AIM:
Reproduce every one of the rows below word for word, without changing anything.

DATASET:
-- BEGIN --

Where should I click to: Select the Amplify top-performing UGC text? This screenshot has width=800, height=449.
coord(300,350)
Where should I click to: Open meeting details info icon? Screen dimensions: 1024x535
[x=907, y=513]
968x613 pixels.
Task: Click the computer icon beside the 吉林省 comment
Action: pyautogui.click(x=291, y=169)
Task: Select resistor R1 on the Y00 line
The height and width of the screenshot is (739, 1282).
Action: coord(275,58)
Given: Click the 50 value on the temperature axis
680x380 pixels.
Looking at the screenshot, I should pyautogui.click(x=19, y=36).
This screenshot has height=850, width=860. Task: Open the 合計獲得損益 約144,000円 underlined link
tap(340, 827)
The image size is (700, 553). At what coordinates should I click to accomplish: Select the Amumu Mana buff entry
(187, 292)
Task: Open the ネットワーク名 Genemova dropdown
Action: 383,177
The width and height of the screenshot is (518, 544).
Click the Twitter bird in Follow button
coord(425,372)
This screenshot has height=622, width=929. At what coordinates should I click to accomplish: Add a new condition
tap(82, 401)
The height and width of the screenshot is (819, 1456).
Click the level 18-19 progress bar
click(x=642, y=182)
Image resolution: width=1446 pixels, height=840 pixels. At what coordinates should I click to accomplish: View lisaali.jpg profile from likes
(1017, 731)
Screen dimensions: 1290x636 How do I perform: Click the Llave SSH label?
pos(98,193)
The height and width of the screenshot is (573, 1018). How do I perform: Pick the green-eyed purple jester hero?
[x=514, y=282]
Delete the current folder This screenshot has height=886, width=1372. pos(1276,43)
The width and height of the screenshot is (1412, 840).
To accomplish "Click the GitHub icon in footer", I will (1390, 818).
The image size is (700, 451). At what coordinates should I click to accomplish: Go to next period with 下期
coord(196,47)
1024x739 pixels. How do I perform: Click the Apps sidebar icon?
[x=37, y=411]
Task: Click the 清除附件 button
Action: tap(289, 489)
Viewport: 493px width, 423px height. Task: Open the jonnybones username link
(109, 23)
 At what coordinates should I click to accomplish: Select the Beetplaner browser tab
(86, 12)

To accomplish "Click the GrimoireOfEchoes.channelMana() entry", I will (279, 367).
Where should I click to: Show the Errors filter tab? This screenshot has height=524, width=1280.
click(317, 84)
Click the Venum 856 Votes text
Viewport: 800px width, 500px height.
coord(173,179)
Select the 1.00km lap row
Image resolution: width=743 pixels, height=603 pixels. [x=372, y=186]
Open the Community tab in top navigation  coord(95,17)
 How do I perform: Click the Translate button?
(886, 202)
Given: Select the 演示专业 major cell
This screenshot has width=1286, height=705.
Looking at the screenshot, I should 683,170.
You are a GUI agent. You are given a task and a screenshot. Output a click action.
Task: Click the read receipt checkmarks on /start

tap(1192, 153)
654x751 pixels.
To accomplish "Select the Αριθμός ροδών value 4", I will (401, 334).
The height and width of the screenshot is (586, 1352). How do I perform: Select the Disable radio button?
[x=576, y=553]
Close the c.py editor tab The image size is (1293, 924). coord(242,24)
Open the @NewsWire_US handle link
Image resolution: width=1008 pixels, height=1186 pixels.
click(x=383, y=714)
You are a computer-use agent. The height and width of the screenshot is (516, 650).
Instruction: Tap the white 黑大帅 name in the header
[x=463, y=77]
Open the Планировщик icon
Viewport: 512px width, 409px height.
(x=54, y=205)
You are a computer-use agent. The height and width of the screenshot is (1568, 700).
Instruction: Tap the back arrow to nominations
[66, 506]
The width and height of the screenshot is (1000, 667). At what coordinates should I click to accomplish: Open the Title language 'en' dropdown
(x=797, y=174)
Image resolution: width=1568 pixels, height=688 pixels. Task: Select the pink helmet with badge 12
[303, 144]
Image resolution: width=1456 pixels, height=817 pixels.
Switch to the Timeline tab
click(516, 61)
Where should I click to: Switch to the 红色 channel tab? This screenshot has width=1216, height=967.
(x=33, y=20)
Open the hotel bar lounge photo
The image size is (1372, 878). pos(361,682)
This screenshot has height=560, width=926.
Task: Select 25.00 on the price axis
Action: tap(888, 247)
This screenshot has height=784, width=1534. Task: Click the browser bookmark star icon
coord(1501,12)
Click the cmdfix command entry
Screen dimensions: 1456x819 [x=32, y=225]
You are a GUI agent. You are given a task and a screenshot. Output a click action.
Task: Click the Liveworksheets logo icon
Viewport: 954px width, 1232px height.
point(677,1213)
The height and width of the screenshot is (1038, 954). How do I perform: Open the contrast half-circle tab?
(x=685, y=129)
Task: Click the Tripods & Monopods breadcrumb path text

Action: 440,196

-- END --

RESPONSE TO THIS EXERCISE:
Where should I click to: Select the Amplify top-performing UGC text? This screenshot has width=800, height=449.
coord(300,350)
Where should I click to: Open meeting details info icon? Screen dimensions: 1024x535
[x=907, y=513]
968x613 pixels.
Task: Click the computer icon beside the 吉林省 comment
Action: pyautogui.click(x=291, y=169)
Task: Select resistor R1 on the Y00 line
The height and width of the screenshot is (739, 1282).
Action: coord(275,58)
Given: Click the 50 value on the temperature axis
680x380 pixels.
Looking at the screenshot, I should pyautogui.click(x=19, y=36).
This screenshot has height=850, width=860. Task: Open the 合計獲得損益 約144,000円 underlined link
tap(340, 827)
The image size is (700, 553). At what coordinates should I click to accomplish: Select the Amumu Mana buff entry
(187, 292)
Task: Open the ネットワーク名 Genemova dropdown
Action: 383,177
The width and height of the screenshot is (518, 544).
Click the Twitter bird in Follow button
coord(425,372)
This screenshot has height=622, width=929. At what coordinates should I click to accomplish: Add a new condition
tap(82, 401)
The height and width of the screenshot is (819, 1456).
Click the level 18-19 progress bar
click(x=642, y=182)
Image resolution: width=1446 pixels, height=840 pixels. At what coordinates should I click to accomplish: View lisaali.jpg profile from likes
(1017, 731)
Screen dimensions: 1290x636 How do I perform: Click the Llave SSH label?
pos(98,193)
The height and width of the screenshot is (573, 1018). How do I perform: Pick the green-eyed purple jester hero?
[x=514, y=282]
Delete the current folder This screenshot has height=886, width=1372. pos(1276,43)
The width and height of the screenshot is (1412, 840).
To accomplish "Click the GitHub icon in footer", I will (1390, 818).
The image size is (700, 451). At what coordinates should I click to accomplish: Go to next period with 下期
coord(196,47)
1024x739 pixels. How do I perform: Click the Apps sidebar icon?
[x=37, y=411]
Task: Click the 清除附件 button
Action: tap(289, 489)
Viewport: 493px width, 423px height. Task: Open the jonnybones username link
(109, 23)
 At what coordinates should I click to accomplish: Select the Beetplaner browser tab
(86, 12)

To accomplish "Click the GrimoireOfEchoes.channelMana() entry", I will (279, 367).
Where should I click to: Show the Errors filter tab? This screenshot has height=524, width=1280.
click(317, 84)
Click the Venum 856 Votes text
Viewport: 800px width, 500px height.
coord(173,179)
Select the 1.00km lap row
Image resolution: width=743 pixels, height=603 pixels. [x=372, y=186]
Open the Community tab in top navigation  coord(95,17)
 How do I perform: Click the Translate button?
(886, 202)
Given: Select the 演示专业 major cell
This screenshot has width=1286, height=705.
Looking at the screenshot, I should 683,170.
You are a GUI agent. You are given a task and a screenshot. Output a click action.
Task: Click the read receipt checkmarks on /start

tap(1192, 153)
654x751 pixels.
To accomplish "Select the Αριθμός ροδών value 4", I will (401, 334).
The height and width of the screenshot is (586, 1352). How do I perform: Select the Disable radio button?
[x=576, y=553]
Close the c.py editor tab The image size is (1293, 924). coord(242,24)
Open the @NewsWire_US handle link
Image resolution: width=1008 pixels, height=1186 pixels.
click(x=383, y=714)
You are a computer-use agent. The height and width of the screenshot is (516, 650).
Instruction: Tap the white 黑大帅 name in the header
[x=463, y=77]
Open the Планировщик icon
Viewport: 512px width, 409px height.
(x=54, y=205)
You are a computer-use agent. The height and width of the screenshot is (1568, 700).
Instruction: Tap the back arrow to nominations
[66, 506]
The width and height of the screenshot is (1000, 667). At what coordinates should I click to accomplish: Open the Title language 'en' dropdown
(x=797, y=174)
Image resolution: width=1568 pixels, height=688 pixels. Task: Select the pink helmet with badge 12
[303, 144]
Image resolution: width=1456 pixels, height=817 pixels.
Switch to the Timeline tab
click(516, 61)
Where should I click to: Switch to the 红色 channel tab? This screenshot has width=1216, height=967.
(x=33, y=20)
Open the hotel bar lounge photo
The image size is (1372, 878). pos(361,682)
This screenshot has height=560, width=926.
Task: Select 25.00 on the price axis
Action: tap(888, 247)
This screenshot has height=784, width=1534. Task: Click the browser bookmark star icon
coord(1501,12)
Click the cmdfix command entry
Screen dimensions: 1456x819 [x=32, y=225]
You are a GUI agent. You are given a task and a screenshot. Output a click action.
Task: Click the Liveworksheets logo icon
Viewport: 954px width, 1232px height.
point(677,1213)
The height and width of the screenshot is (1038, 954). How do I perform: Open the contrast half-circle tab?
(x=685, y=129)
Task: Click the Tripods & Monopods breadcrumb path text

Action: 440,196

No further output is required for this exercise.